In a 2015 survey of 5,000 marketers, 73% of them highlighted email marketing as being essential to their business.
Although you probably mean well with your current messaging, if you’re missing some primary components, then your fundraising emails could be viewed as just another plea for money.
5 Steps to Creating Your Best Fundraising Email:
Use their name in the email instead of a generic “dear supporter”. Tell them what their contribution can do or has done in the past for your organization. Show your heartfelt appreciation for whatever support they’ve already given or intend to give.
Tell a Story
Be a non-fiction storyteller by informing your readers about something happening at your organization or telling them a personal story of how that particular donor helped with a recent campaign. Make it more interesting and personal by including photos and details from actual events.

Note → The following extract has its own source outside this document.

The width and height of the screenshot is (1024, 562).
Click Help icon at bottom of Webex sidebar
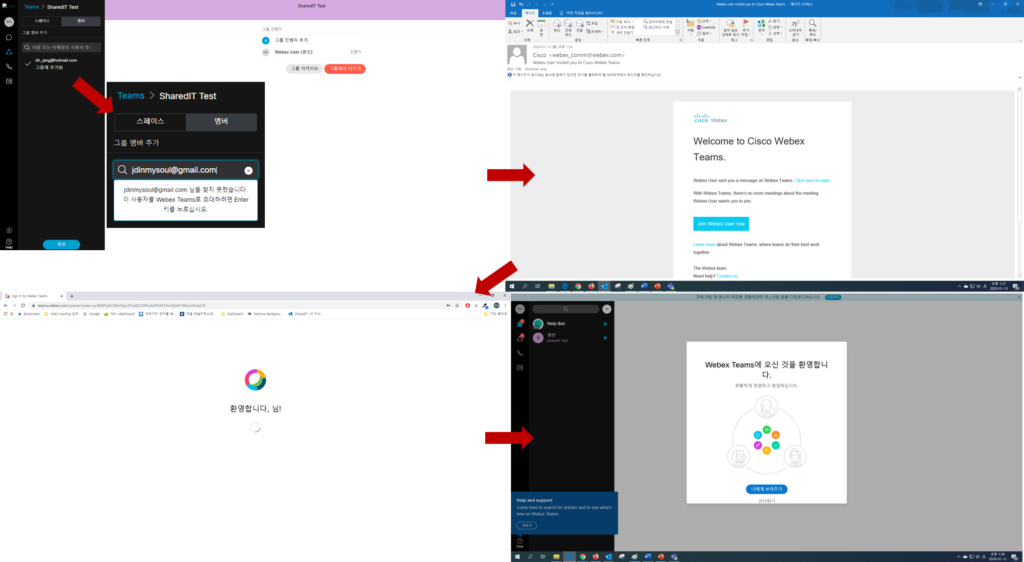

Hold off on asking for money in your first email. If it’s your first time emailing a new donor, simply express your gratitude and tell them how their contribution was helpful to your nonprofit.
Use the Magic of 3’s
Except for your very first email, find creative ways to request a donation 3 separate times within each fundraising email.
- Your first request could be within the context of a story about an event or campaign, where the story leads to a relevant call to action to help support it.
- The second could be a more direct ask, where you let your donors know your exact fundraising goal and how much more you need in order to reach it.
- And finally, you can always include a call to action button at the bottom of each email that says something like, “Make a Contribution”, “Give a Gift”, or even “Donate Now”.
Keep it Short and Sweet
Each fundraising email should consist of a maximum of 4 paragraphs with less than 4 sentences per paragraph.
Make sure to use proper spacing and include headers to separate the text. This helps make the email easier to navigate and more desirable to read. If telling a story within your email, this will likely be longer, but continue aiming for a succinct and to-the-point message – with adequate spacing to prevent visual clutter.